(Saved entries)
>>>>>

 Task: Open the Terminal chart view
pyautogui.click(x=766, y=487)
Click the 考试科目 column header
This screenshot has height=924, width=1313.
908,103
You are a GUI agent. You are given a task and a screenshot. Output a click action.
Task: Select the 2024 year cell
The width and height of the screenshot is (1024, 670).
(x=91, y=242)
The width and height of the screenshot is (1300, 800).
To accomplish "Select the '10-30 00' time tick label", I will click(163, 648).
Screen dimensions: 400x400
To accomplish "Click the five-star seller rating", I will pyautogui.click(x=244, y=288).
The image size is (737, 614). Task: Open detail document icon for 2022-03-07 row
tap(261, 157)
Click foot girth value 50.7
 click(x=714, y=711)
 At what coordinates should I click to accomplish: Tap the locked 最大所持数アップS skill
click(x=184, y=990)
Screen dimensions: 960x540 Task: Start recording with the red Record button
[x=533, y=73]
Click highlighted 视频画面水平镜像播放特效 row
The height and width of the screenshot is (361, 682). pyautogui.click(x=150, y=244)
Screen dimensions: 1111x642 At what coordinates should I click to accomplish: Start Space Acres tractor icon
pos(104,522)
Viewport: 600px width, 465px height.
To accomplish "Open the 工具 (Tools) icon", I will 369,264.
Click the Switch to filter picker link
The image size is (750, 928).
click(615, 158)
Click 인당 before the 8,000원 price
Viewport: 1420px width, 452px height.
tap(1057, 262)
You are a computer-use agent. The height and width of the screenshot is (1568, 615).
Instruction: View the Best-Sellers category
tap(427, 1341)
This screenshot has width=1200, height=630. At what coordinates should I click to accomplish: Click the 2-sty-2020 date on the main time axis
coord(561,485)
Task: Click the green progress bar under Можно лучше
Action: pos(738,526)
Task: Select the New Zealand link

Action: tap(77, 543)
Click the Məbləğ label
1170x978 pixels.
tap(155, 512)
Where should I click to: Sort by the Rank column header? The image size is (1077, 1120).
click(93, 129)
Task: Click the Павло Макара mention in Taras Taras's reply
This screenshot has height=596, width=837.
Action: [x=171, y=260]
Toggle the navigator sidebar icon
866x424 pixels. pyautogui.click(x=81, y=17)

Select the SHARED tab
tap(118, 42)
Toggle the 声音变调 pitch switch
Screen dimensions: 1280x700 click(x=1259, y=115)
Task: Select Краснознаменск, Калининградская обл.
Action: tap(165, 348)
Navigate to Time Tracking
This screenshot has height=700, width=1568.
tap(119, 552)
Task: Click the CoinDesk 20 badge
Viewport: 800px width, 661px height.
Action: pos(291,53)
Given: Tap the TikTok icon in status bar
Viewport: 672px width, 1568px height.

<<<<<

**Exercise prompt:** From the first line to the last, copy the records exactly as they appear above.

**Result:**
 Task: Open the Terminal chart view
pyautogui.click(x=766, y=487)
Click the 考试科目 column header
This screenshot has height=924, width=1313.
908,103
You are a GUI agent. You are given a task and a screenshot. Output a click action.
Task: Select the 2024 year cell
The width and height of the screenshot is (1024, 670).
(x=91, y=242)
The width and height of the screenshot is (1300, 800).
To accomplish "Select the '10-30 00' time tick label", I will click(163, 648).
Screen dimensions: 400x400
To accomplish "Click the five-star seller rating", I will pyautogui.click(x=244, y=288).
The image size is (737, 614). Task: Open detail document icon for 2022-03-07 row
tap(261, 157)
Click foot girth value 50.7
 click(x=714, y=711)
 At what coordinates should I click to accomplish: Tap the locked 最大所持数アップS skill
click(x=184, y=990)
Screen dimensions: 960x540 Task: Start recording with the red Record button
[x=533, y=73]
Click highlighted 视频画面水平镜像播放特效 row
The height and width of the screenshot is (361, 682). pyautogui.click(x=150, y=244)
Screen dimensions: 1111x642 At what coordinates should I click to accomplish: Start Space Acres tractor icon
pos(104,522)
Viewport: 600px width, 465px height.
To accomplish "Open the 工具 (Tools) icon", I will 369,264.
Click the Switch to filter picker link
The image size is (750, 928).
click(615, 158)
Click 인당 before the 8,000원 price
Viewport: 1420px width, 452px height.
tap(1057, 262)
You are a computer-use agent. The height and width of the screenshot is (1568, 615).
Instruction: View the Best-Sellers category
tap(427, 1341)
This screenshot has width=1200, height=630. At what coordinates should I click to accomplish: Click the 2-sty-2020 date on the main time axis
coord(561,485)
Task: Click the green progress bar under Можно лучше
Action: pos(738,526)
Task: Select the New Zealand link

Action: tap(77, 543)
Click the Məbləğ label
1170x978 pixels.
tap(155, 512)
Where should I click to: Sort by the Rank column header? The image size is (1077, 1120).
click(93, 129)
Task: Click the Павло Макара mention in Taras Taras's reply
This screenshot has height=596, width=837.
Action: [x=171, y=260]
Toggle the navigator sidebar icon
866x424 pixels. pyautogui.click(x=81, y=17)

Select the SHARED tab
tap(118, 42)
Toggle the 声音变调 pitch switch
Screen dimensions: 1280x700 click(x=1259, y=115)
Task: Select Краснознаменск, Калининградская обл.
Action: tap(165, 348)
Navigate to Time Tracking
This screenshot has height=700, width=1568.
tap(119, 552)
Task: Click the CoinDesk 20 badge
Viewport: 800px width, 661px height.
Action: pos(291,53)
Given: Tap the TikTok icon in status bar
Viewport: 672px width, 1568px height.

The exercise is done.